In February 2020, a similar version of the bill called Bill No. 1083 was approved by the Senate with a 19-2 voting in favor of passing it. Sen. Risa Hontiveros and Sen. Francis Pangilinan, who both voted against the bill, noted that the proposed measure might be misused to threaten public security and freedom with its vague explanation of what terrorism is.
Critics of the bill also found certain provisions concerning:
- The Anti-Terrorism Bill includes provisions that introduce “life imprisonment without parole” as a penalty for those caught participating in a “terrorist act.”
- Persons suspected of participating in a “terrorist act” can be detained without a warrant of arrest for 14 calendar days, with up to 10 days of extension.
- Law enforcement may collect, record, or intercept messages, information, and conversations from “any person charged with or suspected” of participating in a “terrorist act.”
Many were alarmed about recent actions the government has taken on those who voice out opinions against the government despite having more urgent concerns like the COVID-19 pandemic. The shutdown of ABS-CBN, one of the country’s major media outlets, made rounds in international headlines. A public school teacher was also detained after tweeting about offering a P50-million bounty against President Rodrigo Duterte. Both were done even before the Anti-Terrorism Bill has been approved.
Here are a few thoughts #GenerationCandy shared:
“It deprives us of our right to speak up, which is the core of democracy.” — @p.eachskies
“Clearly, it isn’t what we need the most during this time/a pandemic.” — @duuhlee
“Basically, it’s taking our freedom and human rights. Period.” — @reine_shai
“This bill is an insult to those who came before us and fought for our democracy.” — @alyssapebs
“I strongly disagree with it, isa na palang terorismo ang pag sabi ng ating hinaing?“-- @lissamarieflores
What is the status of the Anti-Terror Bill now?

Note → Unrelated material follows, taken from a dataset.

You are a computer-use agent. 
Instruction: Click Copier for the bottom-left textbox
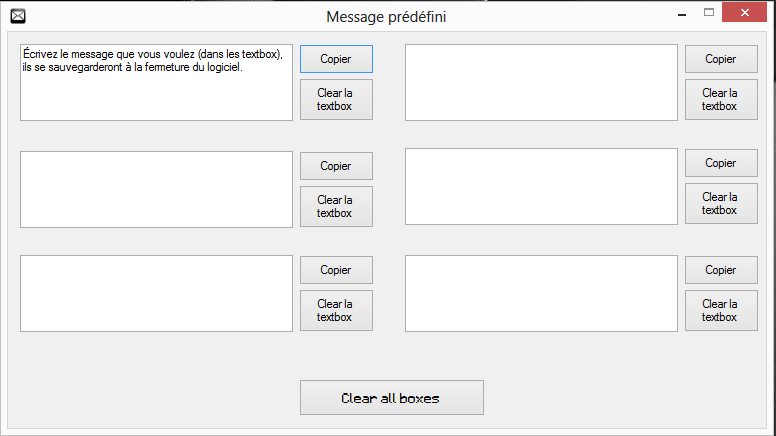coord(336,270)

The House of Representatives approved on its third and final reading the Anti-Terrorism Bill. It garnered 173 “yes” votes, 31 “no” votes, and 29 abstentions, according to the announcement made on June 4.
On June 8, however, Inquirer reports that 15 members of the House of Representatives withdrew their authorship of the bill while five others had their votes retracted or corrected.
The bill now awaits the president’s signature for it to officially become a law.
One of its principal authors, Muntinlupa Rep. Rufino Biazon, withdrew as an author and voted “no” against the bill after saying that it no longer “reflect his real work.”